> [EXERCISE GOAL] Extract the entries word for word, starting with the very first line and ending with the line that contains "click(63, 66)", with both of those lines included and nothing after it.

::::

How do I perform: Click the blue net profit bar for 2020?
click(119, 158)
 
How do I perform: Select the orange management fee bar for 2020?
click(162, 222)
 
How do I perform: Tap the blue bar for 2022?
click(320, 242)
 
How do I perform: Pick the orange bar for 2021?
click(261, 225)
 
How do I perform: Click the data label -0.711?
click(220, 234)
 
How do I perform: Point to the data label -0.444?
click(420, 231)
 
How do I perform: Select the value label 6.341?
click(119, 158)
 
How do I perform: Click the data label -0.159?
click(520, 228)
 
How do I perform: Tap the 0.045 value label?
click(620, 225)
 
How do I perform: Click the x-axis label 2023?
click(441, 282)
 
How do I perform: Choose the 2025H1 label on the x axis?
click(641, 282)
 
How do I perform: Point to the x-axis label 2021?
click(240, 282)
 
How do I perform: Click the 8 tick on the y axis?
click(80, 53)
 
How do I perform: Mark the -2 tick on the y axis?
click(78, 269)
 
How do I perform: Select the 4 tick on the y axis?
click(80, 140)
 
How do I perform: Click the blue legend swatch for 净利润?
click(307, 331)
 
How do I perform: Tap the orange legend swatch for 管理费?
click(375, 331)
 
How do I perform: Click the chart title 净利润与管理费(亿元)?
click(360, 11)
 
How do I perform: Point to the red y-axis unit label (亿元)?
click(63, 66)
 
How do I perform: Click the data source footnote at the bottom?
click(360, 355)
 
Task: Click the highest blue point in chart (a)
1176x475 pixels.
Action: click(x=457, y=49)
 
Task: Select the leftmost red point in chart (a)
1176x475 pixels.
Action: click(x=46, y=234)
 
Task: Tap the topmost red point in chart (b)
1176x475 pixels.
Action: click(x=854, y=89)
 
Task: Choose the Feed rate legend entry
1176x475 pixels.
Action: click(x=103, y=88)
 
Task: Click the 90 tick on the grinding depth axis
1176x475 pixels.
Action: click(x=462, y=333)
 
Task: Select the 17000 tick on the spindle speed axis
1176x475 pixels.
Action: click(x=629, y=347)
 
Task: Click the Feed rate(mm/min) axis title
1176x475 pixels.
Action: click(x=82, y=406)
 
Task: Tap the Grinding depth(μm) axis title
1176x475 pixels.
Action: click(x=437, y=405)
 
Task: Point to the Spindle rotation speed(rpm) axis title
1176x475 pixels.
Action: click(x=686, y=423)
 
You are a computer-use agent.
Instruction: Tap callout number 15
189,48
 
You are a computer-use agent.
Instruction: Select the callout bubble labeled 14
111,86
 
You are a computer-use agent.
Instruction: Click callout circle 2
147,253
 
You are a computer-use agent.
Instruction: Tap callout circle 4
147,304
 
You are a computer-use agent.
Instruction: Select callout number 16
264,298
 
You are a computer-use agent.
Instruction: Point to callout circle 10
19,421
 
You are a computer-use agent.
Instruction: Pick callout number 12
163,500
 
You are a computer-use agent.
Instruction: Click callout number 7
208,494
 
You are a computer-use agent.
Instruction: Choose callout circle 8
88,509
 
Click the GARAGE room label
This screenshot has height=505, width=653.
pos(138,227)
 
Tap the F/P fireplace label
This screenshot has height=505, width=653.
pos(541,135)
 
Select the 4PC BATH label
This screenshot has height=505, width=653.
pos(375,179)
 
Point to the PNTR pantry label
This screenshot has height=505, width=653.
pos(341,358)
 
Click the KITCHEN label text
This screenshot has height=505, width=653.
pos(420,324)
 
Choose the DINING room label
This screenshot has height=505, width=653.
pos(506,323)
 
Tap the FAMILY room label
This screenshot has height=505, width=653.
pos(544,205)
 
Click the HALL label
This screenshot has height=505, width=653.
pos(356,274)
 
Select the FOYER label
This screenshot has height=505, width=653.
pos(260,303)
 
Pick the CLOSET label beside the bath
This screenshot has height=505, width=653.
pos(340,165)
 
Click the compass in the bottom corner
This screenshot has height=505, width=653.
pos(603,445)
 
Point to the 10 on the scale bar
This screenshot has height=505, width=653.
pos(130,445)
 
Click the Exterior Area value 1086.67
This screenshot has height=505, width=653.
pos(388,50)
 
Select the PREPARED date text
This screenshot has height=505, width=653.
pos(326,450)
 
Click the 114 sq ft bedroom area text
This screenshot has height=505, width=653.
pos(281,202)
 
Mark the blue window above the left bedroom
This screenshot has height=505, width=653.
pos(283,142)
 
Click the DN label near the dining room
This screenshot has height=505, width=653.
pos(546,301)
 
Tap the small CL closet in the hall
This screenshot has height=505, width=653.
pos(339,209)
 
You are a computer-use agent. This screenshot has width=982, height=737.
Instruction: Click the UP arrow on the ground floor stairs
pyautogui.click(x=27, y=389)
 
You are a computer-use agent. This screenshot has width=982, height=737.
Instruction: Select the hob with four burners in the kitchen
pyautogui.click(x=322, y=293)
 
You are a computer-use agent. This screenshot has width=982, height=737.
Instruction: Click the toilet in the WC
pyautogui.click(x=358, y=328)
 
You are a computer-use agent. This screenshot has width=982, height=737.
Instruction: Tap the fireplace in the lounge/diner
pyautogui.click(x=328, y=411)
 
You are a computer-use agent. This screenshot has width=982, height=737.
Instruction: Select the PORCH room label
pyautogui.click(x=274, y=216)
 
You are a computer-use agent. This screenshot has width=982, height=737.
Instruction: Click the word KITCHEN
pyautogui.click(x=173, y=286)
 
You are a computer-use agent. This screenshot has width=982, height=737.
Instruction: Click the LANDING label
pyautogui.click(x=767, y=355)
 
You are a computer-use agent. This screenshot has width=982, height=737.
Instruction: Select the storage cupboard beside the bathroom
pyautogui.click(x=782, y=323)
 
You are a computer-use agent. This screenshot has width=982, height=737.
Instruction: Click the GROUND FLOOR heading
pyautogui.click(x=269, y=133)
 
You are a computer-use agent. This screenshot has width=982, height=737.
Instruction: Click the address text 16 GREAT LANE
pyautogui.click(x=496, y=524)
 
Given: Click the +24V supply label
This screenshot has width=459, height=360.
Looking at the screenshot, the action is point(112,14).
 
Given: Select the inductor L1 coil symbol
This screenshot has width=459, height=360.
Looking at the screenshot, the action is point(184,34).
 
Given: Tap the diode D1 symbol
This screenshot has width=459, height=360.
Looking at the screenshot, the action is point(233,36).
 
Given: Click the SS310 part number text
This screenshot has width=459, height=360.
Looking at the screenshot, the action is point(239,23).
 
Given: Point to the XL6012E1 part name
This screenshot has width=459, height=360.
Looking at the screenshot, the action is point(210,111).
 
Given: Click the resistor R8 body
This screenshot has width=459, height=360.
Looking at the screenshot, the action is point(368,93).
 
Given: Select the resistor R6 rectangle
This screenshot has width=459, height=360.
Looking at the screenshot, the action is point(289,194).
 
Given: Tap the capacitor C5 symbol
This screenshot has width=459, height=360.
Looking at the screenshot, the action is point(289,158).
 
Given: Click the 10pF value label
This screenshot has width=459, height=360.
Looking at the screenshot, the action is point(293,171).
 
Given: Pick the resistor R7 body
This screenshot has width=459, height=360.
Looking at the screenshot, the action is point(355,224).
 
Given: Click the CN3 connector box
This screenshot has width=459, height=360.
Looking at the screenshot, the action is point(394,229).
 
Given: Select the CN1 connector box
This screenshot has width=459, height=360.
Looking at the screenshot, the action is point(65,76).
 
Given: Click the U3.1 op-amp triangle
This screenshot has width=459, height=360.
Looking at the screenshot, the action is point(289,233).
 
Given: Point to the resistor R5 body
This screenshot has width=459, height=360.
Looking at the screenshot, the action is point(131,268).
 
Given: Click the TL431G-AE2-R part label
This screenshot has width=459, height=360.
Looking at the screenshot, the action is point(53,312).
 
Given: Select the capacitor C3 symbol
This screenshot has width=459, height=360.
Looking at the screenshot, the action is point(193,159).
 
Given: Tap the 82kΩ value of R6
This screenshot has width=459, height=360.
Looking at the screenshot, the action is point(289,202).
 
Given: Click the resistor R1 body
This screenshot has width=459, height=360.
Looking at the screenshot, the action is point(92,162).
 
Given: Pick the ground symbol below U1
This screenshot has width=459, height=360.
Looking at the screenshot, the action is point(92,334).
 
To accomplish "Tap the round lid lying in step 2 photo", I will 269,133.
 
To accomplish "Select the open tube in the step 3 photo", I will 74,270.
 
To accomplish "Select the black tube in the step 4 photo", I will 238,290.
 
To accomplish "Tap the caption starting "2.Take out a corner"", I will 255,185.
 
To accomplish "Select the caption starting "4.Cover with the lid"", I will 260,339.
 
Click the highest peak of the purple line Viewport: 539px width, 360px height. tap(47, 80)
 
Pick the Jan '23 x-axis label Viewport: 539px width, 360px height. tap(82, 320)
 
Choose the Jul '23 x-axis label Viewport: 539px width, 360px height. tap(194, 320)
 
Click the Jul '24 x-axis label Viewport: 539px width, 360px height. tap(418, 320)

::::

> [FINAL RESULT]
How do I perform: Click the blue net profit bar for 2020?
click(119, 158)
 
How do I perform: Select the orange management fee bar for 2020?
click(162, 222)
 
How do I perform: Tap the blue bar for 2022?
click(320, 242)
 
How do I perform: Pick the orange bar for 2021?
click(261, 225)
 
How do I perform: Click the data label -0.711?
click(220, 234)
 
How do I perform: Point to the data label -0.444?
click(420, 231)
 
How do I perform: Select the value label 6.341?
click(119, 158)
 
How do I perform: Click the data label -0.159?
click(520, 228)
 
How do I perform: Tap the 0.045 value label?
click(620, 225)
 
How do I perform: Click the x-axis label 2023?
click(441, 282)
 
How do I perform: Choose the 2025H1 label on the x axis?
click(641, 282)
 
How do I perform: Point to the x-axis label 2021?
click(240, 282)
 
How do I perform: Click the 8 tick on the y axis?
click(80, 53)
 
How do I perform: Mark the -2 tick on the y axis?
click(78, 269)
 
How do I perform: Select the 4 tick on the y axis?
click(80, 140)
 
How do I perform: Click the blue legend swatch for 净利润?
click(307, 331)
 
How do I perform: Tap the orange legend swatch for 管理费?
click(375, 331)
 
How do I perform: Click the chart title 净利润与管理费(亿元)?
click(360, 11)
 
How do I perform: Point to the red y-axis unit label (亿元)?
click(63, 66)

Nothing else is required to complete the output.